##### SUPPLIED RECORDS #####

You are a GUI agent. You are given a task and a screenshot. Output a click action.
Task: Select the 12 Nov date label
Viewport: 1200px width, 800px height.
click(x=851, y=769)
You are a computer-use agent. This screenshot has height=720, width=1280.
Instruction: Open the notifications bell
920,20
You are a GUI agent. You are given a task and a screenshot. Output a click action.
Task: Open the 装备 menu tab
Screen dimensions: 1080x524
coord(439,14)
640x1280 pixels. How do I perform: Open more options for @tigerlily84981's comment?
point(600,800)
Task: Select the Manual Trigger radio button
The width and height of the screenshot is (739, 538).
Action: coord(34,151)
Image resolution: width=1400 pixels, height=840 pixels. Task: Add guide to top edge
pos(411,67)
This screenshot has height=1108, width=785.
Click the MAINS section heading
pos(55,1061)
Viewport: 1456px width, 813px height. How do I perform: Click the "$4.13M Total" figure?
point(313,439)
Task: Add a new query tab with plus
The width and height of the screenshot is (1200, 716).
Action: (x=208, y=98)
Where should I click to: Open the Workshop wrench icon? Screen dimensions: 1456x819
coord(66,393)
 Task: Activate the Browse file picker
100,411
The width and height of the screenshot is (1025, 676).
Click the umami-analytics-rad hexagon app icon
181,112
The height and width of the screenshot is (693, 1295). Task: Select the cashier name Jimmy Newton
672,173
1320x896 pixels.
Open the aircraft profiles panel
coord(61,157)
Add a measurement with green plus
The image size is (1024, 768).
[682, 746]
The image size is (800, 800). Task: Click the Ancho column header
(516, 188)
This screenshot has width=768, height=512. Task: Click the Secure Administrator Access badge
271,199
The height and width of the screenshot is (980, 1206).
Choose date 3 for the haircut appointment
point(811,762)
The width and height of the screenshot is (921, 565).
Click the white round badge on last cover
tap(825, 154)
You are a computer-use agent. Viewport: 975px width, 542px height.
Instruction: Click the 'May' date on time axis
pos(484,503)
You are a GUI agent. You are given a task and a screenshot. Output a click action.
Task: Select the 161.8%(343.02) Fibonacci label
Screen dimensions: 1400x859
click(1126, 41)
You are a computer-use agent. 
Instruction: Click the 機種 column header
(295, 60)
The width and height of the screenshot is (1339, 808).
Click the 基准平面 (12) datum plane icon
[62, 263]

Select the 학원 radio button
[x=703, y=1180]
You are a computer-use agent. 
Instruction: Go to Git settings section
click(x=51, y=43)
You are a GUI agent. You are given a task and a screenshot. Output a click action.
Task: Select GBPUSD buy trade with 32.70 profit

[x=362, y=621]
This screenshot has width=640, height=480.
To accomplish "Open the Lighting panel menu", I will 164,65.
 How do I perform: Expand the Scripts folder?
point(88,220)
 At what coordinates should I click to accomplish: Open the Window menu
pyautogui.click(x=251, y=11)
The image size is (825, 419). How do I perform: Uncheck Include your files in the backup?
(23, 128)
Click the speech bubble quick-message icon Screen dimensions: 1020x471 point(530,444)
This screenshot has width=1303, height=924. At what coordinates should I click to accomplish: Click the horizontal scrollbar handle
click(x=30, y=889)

#####

**WORK TASK**
Write out the data above once more, exactly as it stands.

**ANSWER FOR THIS EXERCISE**
You are a GUI agent. You are given a task and a screenshot. Output a click action.
Task: Select the 12 Nov date label
Viewport: 1200px width, 800px height.
click(x=851, y=769)
You are a computer-use agent. This screenshot has height=720, width=1280.
Instruction: Open the notifications bell
920,20
You are a GUI agent. You are given a task and a screenshot. Output a click action.
Task: Open the 装备 menu tab
Screen dimensions: 1080x524
coord(439,14)
640x1280 pixels. How do I perform: Open more options for @tigerlily84981's comment?
point(600,800)
Task: Select the Manual Trigger radio button
The width and height of the screenshot is (739, 538).
Action: coord(34,151)
Image resolution: width=1400 pixels, height=840 pixels. Task: Add guide to top edge
pos(411,67)
This screenshot has height=1108, width=785.
Click the MAINS section heading
pos(55,1061)
Viewport: 1456px width, 813px height. How do I perform: Click the "$4.13M Total" figure?
point(313,439)
Task: Add a new query tab with plus
The width and height of the screenshot is (1200, 716).
Action: (x=208, y=98)
Where should I click to: Open the Workshop wrench icon? Screen dimensions: 1456x819
coord(66,393)
 Task: Activate the Browse file picker
100,411
The width and height of the screenshot is (1025, 676).
Click the umami-analytics-rad hexagon app icon
181,112
The height and width of the screenshot is (693, 1295). Task: Select the cashier name Jimmy Newton
672,173
1320x896 pixels.
Open the aircraft profiles panel
coord(61,157)
Add a measurement with green plus
The image size is (1024, 768).
[682, 746]
The image size is (800, 800). Task: Click the Ancho column header
(516, 188)
This screenshot has width=768, height=512. Task: Click the Secure Administrator Access badge
271,199
The height and width of the screenshot is (980, 1206).
Choose date 3 for the haircut appointment
point(811,762)
The width and height of the screenshot is (921, 565).
Click the white round badge on last cover
tap(825, 154)
You are a computer-use agent. Viewport: 975px width, 542px height.
Instruction: Click the 'May' date on time axis
pos(484,503)
You are a GUI agent. You are given a task and a screenshot. Output a click action.
Task: Select the 161.8%(343.02) Fibonacci label
Screen dimensions: 1400x859
click(1126, 41)
You are a computer-use agent. 
Instruction: Click the 機種 column header
(295, 60)
The width and height of the screenshot is (1339, 808).
Click the 基准平面 (12) datum plane icon
[62, 263]

Select the 학원 radio button
[x=703, y=1180]
You are a computer-use agent. 
Instruction: Go to Git settings section
click(x=51, y=43)
You are a GUI agent. You are given a task and a screenshot. Output a click action.
Task: Select GBPUSD buy trade with 32.70 profit

[x=362, y=621]
This screenshot has width=640, height=480.
To accomplish "Open the Lighting panel menu", I will 164,65.
 How do I perform: Expand the Scripts folder?
point(88,220)
 At what coordinates should I click to accomplish: Open the Window menu
pyautogui.click(x=251, y=11)
The image size is (825, 419). How do I perform: Uncheck Include your files in the backup?
(23, 128)
Click the speech bubble quick-message icon Screen dimensions: 1020x471 point(530,444)
This screenshot has width=1303, height=924. At what coordinates should I click to accomplish: Click the horizontal scrollbar handle
click(x=30, y=889)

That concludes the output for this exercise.